Ulivi malati, novità arrivate e in arrivo

Zona Mazzì - Gallipoli

Zona Mazzì – Gallipoli

GALLIPOLI. Per gli ulivi malati della zona del Gallipolino qualcosa si muove. Dopo le insistenze delle associazioni degli olivicoltori (Coldiretti, Cia, Confagricoltura), il 9 a Lecce potrebbe tenersi l’atteso incontro operativo con i vertici regionali dell’Assessorato all’Agricoltura e dell’Osservatorio fitosanitario. Che fare contro la Xylella, il batterio individuato nell’ottobre scorso grazie al lavoro dello stesso Osservatorio, del Cnr e dell’Università di Bari?
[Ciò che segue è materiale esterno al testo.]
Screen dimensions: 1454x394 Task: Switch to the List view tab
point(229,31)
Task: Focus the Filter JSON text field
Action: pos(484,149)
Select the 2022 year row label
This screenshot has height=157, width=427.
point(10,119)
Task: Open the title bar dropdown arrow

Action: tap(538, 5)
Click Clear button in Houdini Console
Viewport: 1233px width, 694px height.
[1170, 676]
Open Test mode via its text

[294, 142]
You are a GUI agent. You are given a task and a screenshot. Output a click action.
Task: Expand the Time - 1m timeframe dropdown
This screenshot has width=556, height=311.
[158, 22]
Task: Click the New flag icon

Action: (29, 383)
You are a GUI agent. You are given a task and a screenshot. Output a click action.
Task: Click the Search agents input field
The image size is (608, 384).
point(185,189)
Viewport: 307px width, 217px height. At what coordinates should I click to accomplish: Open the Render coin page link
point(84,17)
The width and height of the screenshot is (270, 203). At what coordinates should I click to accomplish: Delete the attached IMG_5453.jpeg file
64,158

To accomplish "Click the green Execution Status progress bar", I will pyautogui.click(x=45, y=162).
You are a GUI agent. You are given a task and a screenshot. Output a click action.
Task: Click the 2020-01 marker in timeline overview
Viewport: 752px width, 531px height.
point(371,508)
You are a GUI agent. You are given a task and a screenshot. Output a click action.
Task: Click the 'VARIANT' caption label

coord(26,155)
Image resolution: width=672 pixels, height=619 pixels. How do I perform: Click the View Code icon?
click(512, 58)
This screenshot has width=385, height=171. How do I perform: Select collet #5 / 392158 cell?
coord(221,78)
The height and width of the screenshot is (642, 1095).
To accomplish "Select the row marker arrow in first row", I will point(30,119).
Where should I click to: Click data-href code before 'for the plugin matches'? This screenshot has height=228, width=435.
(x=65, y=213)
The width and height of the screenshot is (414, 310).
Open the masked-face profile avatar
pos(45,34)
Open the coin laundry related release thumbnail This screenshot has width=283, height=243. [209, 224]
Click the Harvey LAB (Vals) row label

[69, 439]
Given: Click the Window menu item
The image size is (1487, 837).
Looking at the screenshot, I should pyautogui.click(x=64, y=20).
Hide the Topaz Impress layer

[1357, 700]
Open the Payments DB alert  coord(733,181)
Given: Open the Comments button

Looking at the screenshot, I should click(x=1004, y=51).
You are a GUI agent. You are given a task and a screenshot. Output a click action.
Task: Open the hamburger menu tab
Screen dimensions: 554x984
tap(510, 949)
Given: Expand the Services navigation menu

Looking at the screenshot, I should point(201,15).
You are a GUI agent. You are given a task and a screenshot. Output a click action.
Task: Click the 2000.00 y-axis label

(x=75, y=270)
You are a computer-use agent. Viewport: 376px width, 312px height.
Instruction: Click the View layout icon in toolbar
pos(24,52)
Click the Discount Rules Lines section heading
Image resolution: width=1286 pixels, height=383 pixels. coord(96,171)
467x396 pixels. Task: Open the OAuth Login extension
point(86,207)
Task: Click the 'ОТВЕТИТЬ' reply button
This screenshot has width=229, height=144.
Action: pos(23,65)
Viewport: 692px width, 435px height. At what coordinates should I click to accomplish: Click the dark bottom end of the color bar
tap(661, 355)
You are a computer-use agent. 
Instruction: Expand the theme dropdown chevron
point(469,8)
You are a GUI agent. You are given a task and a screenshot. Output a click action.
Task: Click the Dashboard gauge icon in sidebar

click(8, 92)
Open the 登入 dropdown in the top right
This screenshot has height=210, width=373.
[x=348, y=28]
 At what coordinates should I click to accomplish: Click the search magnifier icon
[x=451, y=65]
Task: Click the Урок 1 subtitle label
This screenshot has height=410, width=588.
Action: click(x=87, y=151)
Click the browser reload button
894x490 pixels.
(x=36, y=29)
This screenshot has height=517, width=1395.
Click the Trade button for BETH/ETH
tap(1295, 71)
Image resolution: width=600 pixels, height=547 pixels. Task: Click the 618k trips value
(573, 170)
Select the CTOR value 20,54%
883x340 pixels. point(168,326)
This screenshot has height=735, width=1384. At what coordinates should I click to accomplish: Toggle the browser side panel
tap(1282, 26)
Le risposte potrebbero venire da questa riunione: indicazioni concrete per frenare il contagio che va espandendosi anche ad altre parti della provincia (Nord Leccese, Galatina-Copertino…), rendere efficace l’anello di isolamento largo due chilometri che corre tutto intorno all’area di Gallipoli. In attesa di vedere gli sviluppi di una vicenda piuttosto complicata e drammaticamente in evoluzione, io Governo ha concesso la deroga al divieto di bruciare nelle campagne i residui e gli scarti di potature e ramaglie vegetali. Senza questo provvedimento, gli olivicoltori avrebbero dovuto trasportare altrove gli scarti per smaltirli con oneri aggiuntivi oltre quelli rivenienti dal mancato raccolto e dalla perdita di alberi per via del disseccamento rapido che li colpisce.